On 2018/07/15 17:34, David Rowley wrote:
> I've looked over the code and the ExecUseUpdateResultRelForRouting()
> function is broken. Your while loop only skips partitions for the
> current partitioned table, it does not skip ModifyTable subnodes that
> belong to other partitioned tables.
>
> You can use the following. The code does not find the t1_a2 subnode.
>
> create table t1 (a int, b int) partition by list(a);
> create table t1_a1 partition of t1 for values in(1) partition by list(b);
> create table t1_a2 partition of t1 for values in(2);
> create table t1_a1_b1 partition of t1_a1 for values in(1);
> create table t1_a1_b2 partition of t1_a1 for values in(2);
> insert into t1 values(2,2);
>
> update t1 set a = a;

Hmm, it indeed is broken.

> I think there might not be enough information to make this work
> correctly, as if you change the loop to skip subnodes, then it won't
> work in cases where the partition[0] was pruned.
>
> I've another patch sitting here, partly done, that changes
> pg_class.relispartition into pg_class.relpartitionparent. If we had
> that then we could code your loop to work correctly.> Alternatively,
> I guess we could just ignore the UPDATE's ResultRelInfos and just
> build new ones. Unsure if there's actually a reason we need to reuse
> the existing ones, is there?

We try to use the existing ones because we thought back when the patch was
written (not by me though) that redoing all the work that
InitResultRelInfo does for each partition, for which we could have instead
used an existing one, would cumulatively end up being more expensive than
figuring out which ones we could reuse by a linear scan of partition and
result rels arrays in parallel. I don't remember seeing a benchmark to
demonstrate the benefit of doing this though. Maybe it was posted, but I
don't remember having looked at it closely.
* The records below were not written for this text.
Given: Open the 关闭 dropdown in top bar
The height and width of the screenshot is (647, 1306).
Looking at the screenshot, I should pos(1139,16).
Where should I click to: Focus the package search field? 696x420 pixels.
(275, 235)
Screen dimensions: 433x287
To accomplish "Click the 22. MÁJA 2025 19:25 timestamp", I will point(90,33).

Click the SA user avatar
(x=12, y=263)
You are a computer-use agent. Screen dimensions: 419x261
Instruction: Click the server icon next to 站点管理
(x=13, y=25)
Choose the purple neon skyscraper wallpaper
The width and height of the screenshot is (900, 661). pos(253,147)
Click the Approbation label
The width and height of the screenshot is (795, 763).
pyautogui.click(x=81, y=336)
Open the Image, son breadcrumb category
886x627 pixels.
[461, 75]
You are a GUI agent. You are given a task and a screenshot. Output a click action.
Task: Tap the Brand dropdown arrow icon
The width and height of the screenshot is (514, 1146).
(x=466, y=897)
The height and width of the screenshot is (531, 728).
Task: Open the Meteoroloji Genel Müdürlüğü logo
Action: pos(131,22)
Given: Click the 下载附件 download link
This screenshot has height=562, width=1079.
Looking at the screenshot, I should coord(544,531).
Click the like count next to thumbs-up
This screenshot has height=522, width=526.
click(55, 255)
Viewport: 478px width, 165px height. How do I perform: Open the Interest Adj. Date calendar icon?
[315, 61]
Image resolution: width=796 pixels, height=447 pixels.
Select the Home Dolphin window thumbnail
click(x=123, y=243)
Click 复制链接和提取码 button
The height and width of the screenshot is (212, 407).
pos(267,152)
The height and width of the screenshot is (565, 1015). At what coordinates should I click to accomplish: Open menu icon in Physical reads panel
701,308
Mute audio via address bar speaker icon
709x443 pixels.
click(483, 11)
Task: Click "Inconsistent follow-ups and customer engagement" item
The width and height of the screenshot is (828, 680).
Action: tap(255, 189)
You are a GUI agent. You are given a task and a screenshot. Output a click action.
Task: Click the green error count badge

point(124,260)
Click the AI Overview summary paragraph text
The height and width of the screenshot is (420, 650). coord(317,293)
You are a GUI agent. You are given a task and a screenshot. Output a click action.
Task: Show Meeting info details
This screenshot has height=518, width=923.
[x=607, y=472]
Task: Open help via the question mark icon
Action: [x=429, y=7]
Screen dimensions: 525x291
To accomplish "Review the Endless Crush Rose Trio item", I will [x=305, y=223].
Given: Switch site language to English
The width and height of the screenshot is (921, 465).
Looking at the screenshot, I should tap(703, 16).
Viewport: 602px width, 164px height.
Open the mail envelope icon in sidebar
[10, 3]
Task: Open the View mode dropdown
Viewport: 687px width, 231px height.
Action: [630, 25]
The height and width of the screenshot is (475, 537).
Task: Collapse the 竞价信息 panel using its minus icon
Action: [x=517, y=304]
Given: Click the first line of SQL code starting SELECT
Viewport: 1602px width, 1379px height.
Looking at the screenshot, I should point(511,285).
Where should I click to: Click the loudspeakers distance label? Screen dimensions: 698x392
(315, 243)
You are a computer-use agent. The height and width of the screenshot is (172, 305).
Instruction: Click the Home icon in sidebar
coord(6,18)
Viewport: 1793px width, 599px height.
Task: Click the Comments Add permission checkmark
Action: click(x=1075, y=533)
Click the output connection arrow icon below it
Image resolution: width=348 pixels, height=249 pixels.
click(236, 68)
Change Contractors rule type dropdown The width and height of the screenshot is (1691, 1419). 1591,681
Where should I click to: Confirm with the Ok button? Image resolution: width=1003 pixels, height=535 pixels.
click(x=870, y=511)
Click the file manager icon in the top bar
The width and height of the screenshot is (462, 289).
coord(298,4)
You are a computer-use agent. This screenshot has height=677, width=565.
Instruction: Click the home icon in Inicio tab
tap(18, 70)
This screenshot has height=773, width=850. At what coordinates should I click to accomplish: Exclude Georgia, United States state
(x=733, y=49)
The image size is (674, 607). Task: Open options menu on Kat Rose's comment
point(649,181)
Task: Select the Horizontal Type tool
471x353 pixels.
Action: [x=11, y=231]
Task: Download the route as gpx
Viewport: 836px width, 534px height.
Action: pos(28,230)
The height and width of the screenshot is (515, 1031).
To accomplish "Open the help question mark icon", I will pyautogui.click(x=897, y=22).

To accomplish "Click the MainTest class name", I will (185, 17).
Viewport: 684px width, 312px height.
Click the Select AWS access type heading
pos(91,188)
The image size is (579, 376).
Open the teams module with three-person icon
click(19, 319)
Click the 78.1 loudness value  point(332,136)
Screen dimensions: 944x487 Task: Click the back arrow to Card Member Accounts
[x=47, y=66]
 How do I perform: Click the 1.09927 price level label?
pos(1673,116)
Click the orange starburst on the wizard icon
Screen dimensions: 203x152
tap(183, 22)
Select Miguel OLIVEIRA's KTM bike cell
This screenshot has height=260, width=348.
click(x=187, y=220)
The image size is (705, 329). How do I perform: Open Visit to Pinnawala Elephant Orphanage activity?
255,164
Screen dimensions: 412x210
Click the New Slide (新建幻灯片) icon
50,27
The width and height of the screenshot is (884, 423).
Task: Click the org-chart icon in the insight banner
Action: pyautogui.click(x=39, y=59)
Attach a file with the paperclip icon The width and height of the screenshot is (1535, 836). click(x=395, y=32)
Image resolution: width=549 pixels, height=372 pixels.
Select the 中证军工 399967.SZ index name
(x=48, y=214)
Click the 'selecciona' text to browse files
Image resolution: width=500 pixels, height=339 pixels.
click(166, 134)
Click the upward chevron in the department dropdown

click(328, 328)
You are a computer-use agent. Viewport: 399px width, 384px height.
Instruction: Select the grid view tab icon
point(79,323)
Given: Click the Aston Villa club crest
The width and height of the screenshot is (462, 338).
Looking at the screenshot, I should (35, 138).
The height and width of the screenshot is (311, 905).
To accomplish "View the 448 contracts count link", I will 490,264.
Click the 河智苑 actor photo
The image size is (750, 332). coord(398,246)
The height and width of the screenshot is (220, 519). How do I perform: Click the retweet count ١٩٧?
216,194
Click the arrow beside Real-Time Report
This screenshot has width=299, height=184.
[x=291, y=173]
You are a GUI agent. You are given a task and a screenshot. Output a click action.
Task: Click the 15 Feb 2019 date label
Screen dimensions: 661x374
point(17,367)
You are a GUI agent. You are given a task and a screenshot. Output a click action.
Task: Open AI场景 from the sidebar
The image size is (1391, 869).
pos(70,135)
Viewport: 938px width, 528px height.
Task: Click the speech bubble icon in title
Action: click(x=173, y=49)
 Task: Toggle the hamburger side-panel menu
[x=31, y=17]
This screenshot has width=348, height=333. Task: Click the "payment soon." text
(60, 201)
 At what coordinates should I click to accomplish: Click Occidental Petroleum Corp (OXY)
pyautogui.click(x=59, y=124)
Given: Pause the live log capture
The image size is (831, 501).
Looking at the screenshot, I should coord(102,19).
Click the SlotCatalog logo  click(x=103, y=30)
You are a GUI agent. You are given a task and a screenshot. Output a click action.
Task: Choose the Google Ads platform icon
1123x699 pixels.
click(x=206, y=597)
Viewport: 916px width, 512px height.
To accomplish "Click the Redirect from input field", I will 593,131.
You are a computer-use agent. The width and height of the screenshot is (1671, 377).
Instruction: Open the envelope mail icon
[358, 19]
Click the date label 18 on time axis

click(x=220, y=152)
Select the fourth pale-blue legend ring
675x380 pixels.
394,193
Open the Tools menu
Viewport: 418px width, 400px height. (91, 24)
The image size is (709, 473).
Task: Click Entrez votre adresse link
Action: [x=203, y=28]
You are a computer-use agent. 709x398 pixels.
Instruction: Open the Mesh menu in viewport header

> I think you'd need to know the owning partition and skip subnodes that
> don't belong to pd->reldesc. Alternatively, a hashtable could be built
> with all the oids belonging to pd->reldesc, then we could loop over
> the update_rris finding subnodes that can be found in the hashtable.
> Likely this will be much slower than the sort of merge lookup that the
> previous code did.

I think one option is to simply give up on the idea of matching *all*
UPDATE result rels that belong to a given partitioned table (pd->reldesc)
in one call of ExecUseUpdateResultRelForRouting. Instead, pass the index
of the partition (in pd->partdesc->oids) to find the ResultRelInfo for,
loop over all UPDATE result rels looking for one, and return immediately
on finding one after having stored its pointer in proute->partitions. In
the worst case, we'll end up scanning UPDATE result rels array for every
partition that gets touched, but maybe such an UPDATE query is less common
or even if such a query occurs, tuple routing might be the last of its
bottlenecks.

I have implemented that approach in the updated patch.

That means I also needed to change things so that
ExecUseUpdateResultRelsForRouting is now only called by ExecFindPartition,
because with the new arrangement, it's useless to call it from
ExecSetupPartitionTupleRouting. Moreover, an UPDATE may not use tuple
routing at all, even if the fact that partition key is being updated
results in calling ExecSetupPartitionTupleRouting.

> Another thing that I don't like is the PARTITION_ROUTING_MAXSIZE code.
> The code seems to assume that there can only be at the most 65536
> partitions, but I don't think there's any code which restricts us to
> that. There is code in the planner that will bork when trying to
> create a RangeTblEntry up that high, but as far as I know that won't
> be noticed on the INSERT path. I don't think this code has any
> business knowing what the special varnos are set to either. It would
> be better to just remove the limit and suffer the small wasted array
> space. I understand you've probably coded it like this due to the
> similar code that was in my patch, but with mine I knew the total
> number of partitions. Your patch does not.

OK, I changed it to UINT_MAX.

> Other thoughts on the patch:
>
> I wonder if it's worth having syscache keep a count on the number of
> sub-partitioned tables a partition has. If there are none in the root
> partition then the partition_dispatch_info can be initialized with
> just 1 element to store the root details. Although, maybe it's not
> worth it to reduce the array size by 7 elements.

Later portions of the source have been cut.